In 2016, the borough announced that it had bought the college's Wornington Campus in North Kensington and planned to redevelop the site for housing, causing widespread opposition from the local community. The Grenfell Tower fire the following year caused further issues, as the building was used by survivors of the deadly fire. Further campaigning and criticism of the council led to their sale of the college campus to the government in 2019, at a loss of £18 million. The college's long-term future was secured in February 2020 when it merged with Morley College. This was part of a deal to secure the future of adult and FE education previously provided by KCC. The KCC campuses turned into Morley College campuses.
Campuses and facilities
The main Morley College campus is located in the Waterloo district of London, on the South Bank. Its buildings occupy sites on either side of the boundary between the London boroughs of Southwark and Lambeth. It sits next to Wellington Mills housing estate. From 2017 to 2019 the college underwent extensive refurbishment to the front entrance of the building, including a new foyer and Morley Radio station.

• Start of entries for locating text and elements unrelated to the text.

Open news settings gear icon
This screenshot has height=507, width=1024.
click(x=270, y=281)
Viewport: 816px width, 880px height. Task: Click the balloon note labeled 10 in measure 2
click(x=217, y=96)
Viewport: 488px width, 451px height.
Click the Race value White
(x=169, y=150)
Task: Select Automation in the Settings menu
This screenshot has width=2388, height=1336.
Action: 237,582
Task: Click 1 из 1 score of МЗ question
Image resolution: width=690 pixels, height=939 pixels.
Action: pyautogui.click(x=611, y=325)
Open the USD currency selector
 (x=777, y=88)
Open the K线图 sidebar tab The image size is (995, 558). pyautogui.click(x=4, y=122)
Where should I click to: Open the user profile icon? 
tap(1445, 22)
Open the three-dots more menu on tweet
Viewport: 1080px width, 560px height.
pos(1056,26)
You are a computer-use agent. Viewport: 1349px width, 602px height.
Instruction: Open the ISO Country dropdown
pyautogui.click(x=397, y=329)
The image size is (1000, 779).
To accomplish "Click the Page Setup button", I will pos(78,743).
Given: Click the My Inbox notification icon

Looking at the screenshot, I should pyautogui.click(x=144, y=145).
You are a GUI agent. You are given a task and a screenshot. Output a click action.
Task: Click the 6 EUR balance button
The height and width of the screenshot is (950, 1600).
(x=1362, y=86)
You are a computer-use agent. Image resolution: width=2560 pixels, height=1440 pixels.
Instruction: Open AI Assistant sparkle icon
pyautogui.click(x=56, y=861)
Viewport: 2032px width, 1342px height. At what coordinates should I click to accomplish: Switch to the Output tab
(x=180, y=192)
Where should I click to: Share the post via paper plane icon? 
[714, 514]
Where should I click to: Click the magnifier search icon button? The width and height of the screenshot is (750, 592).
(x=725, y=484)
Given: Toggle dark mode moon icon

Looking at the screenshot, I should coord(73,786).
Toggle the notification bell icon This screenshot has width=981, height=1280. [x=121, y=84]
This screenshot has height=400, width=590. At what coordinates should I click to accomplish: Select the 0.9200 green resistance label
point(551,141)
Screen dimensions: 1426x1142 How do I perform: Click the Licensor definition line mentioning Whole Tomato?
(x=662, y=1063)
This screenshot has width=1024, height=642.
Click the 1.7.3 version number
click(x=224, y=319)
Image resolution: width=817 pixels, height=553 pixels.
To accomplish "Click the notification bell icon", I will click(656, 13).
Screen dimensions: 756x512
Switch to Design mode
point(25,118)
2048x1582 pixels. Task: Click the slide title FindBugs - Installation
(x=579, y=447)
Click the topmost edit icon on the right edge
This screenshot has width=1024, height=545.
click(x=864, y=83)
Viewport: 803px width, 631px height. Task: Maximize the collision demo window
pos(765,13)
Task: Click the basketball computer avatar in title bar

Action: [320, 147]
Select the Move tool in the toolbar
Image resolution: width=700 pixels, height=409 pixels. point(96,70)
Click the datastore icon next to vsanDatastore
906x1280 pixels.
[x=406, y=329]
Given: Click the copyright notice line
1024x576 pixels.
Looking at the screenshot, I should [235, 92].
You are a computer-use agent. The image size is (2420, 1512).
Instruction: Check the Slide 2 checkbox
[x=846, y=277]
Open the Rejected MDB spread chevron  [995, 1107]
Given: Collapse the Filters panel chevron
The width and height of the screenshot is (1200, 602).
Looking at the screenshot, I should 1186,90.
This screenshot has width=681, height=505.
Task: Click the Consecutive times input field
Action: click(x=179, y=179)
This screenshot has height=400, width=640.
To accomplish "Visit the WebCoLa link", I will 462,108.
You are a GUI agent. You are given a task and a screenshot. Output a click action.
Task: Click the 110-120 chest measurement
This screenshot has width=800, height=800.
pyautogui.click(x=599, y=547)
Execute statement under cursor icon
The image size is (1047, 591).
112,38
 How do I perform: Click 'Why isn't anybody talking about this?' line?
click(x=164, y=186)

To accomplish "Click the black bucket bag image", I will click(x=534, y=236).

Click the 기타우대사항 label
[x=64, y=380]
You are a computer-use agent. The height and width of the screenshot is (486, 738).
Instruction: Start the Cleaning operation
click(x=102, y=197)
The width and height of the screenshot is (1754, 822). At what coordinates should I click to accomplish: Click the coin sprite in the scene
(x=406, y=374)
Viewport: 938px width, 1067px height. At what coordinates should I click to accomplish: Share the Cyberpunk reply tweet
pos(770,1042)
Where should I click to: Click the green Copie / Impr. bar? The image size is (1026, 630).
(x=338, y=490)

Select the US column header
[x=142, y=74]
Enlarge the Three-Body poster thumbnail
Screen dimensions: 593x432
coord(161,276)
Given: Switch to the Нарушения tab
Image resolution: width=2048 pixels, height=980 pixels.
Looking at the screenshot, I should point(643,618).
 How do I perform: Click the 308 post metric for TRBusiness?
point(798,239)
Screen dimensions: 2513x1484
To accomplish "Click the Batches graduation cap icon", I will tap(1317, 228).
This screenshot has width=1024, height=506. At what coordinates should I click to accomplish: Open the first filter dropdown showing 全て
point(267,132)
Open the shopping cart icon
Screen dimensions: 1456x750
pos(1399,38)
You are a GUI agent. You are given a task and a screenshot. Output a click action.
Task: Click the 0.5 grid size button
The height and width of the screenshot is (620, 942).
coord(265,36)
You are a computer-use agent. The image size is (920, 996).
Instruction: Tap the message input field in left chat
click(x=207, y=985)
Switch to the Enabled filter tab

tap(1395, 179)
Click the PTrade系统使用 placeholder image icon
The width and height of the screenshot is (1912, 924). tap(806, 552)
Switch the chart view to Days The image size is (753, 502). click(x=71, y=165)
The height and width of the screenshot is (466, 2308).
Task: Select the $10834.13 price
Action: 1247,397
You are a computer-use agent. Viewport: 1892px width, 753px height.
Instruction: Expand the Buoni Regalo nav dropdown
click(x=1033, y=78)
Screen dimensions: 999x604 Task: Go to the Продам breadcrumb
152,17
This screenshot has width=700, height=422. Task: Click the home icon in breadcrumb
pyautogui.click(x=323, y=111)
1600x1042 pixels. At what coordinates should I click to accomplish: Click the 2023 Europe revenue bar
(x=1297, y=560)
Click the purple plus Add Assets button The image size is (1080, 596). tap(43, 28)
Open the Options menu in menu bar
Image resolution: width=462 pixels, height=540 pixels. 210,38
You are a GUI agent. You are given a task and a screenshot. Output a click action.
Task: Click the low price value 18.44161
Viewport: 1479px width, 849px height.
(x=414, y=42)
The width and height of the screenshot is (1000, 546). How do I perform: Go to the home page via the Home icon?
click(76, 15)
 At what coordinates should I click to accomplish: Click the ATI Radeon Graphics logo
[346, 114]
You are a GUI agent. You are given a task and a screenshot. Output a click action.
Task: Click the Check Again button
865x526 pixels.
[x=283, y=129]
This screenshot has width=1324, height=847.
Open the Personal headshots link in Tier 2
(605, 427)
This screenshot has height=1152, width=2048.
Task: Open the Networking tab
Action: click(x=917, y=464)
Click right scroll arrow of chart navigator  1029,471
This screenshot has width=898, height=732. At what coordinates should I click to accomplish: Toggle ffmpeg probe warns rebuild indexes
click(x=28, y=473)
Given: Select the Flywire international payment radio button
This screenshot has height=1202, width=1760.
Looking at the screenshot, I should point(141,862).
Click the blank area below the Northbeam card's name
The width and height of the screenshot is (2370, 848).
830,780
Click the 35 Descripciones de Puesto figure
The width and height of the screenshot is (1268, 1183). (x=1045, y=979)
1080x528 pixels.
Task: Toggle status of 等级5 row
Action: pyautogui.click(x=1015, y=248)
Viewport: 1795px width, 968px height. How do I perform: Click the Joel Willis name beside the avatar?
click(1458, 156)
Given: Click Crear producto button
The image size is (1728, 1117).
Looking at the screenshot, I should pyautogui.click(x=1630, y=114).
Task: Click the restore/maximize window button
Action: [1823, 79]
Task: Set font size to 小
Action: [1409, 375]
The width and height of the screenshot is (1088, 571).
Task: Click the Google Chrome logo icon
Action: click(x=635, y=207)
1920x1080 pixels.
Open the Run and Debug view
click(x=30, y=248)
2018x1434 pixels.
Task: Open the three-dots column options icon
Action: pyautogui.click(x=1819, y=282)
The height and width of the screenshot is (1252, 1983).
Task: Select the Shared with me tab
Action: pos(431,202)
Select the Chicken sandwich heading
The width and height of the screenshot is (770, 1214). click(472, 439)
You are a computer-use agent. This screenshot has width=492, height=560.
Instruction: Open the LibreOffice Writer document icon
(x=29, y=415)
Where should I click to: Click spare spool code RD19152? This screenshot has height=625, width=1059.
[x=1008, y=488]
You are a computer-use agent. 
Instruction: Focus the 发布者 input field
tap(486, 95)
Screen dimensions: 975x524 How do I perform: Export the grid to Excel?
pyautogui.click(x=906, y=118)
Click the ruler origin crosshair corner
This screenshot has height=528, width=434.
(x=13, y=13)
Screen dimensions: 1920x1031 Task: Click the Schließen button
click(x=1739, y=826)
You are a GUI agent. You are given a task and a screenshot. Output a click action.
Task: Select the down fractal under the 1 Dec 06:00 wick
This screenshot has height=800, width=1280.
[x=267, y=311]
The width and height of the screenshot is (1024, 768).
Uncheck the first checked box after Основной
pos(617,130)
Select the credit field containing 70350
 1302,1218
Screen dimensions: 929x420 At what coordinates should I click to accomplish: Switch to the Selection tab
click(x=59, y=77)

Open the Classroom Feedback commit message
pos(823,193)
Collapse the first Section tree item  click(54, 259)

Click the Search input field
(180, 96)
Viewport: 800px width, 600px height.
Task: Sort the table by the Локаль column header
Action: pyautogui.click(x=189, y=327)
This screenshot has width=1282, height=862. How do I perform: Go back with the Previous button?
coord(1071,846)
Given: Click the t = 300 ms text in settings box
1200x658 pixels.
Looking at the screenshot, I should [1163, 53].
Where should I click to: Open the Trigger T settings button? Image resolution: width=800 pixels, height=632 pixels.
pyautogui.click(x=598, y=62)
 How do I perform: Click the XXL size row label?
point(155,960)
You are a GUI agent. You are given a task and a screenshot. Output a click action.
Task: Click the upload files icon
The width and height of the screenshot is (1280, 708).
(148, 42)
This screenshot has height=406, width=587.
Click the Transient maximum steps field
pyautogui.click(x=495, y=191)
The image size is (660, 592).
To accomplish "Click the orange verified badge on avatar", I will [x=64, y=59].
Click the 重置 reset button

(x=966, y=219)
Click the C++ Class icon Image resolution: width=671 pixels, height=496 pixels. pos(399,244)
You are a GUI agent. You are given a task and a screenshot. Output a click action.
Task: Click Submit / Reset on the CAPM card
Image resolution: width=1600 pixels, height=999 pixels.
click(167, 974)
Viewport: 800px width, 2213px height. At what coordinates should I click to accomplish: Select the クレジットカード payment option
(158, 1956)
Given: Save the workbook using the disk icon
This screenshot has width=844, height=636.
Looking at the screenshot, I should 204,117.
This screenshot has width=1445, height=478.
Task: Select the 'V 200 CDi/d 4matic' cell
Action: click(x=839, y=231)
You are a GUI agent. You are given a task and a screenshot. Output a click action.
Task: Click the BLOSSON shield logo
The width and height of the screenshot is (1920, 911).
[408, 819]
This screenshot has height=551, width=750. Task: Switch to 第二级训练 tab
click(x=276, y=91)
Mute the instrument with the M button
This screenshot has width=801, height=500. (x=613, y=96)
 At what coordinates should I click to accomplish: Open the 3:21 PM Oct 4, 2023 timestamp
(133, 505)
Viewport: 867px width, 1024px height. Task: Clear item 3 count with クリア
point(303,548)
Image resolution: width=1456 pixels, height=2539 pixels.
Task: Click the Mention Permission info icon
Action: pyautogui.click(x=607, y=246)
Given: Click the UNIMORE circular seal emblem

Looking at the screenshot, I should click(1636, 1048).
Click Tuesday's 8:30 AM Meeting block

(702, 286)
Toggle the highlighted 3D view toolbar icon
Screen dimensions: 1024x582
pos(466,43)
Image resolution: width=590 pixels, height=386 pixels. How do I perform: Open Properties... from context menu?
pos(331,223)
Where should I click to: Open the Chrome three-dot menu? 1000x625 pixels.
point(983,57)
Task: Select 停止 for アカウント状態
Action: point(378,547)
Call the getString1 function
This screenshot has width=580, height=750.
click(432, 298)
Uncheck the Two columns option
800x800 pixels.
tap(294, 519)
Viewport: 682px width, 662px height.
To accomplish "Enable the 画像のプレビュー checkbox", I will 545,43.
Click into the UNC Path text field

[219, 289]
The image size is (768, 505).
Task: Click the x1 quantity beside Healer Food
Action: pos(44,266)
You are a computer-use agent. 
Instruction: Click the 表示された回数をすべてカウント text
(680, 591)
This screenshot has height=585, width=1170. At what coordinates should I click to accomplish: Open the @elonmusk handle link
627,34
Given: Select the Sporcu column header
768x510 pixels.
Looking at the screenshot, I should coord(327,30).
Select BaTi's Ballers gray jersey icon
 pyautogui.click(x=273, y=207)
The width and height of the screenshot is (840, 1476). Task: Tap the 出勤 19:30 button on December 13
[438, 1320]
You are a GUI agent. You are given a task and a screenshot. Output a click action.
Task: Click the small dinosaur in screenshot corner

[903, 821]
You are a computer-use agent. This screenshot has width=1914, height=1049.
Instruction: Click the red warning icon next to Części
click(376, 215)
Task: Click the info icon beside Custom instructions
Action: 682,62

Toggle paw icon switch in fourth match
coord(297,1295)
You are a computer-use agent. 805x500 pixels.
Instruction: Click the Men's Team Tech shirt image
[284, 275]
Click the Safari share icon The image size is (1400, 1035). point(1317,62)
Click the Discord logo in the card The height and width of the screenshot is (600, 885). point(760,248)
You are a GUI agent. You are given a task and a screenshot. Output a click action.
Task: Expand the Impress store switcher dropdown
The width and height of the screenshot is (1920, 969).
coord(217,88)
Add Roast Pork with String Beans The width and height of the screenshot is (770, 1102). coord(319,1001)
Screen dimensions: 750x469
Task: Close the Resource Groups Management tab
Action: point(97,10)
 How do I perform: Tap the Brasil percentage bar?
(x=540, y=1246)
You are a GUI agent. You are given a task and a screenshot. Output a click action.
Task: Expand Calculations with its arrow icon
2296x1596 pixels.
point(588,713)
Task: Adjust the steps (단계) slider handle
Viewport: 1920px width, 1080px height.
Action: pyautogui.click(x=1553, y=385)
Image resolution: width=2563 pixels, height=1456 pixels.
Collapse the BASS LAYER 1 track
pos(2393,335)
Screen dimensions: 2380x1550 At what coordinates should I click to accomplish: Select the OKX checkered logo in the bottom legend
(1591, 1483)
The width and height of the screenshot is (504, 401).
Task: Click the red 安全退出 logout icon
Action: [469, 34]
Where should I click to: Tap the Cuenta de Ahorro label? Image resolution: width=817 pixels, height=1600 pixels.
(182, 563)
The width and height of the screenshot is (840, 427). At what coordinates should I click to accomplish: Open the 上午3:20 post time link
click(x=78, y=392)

Morley college London began offering courses at the Stockwell Centre in September 2017.Alongside these are the Chelsea Centre on Hortensia Road in the Chelsea/West Brompton district, and the North Kensington Centre in North Kensington, both becoming part of Morley College after it merged with Kensington and Chelsea college.
A new Stockwell Centre campus of Morley College close to Stockwell tube station opened in 2017.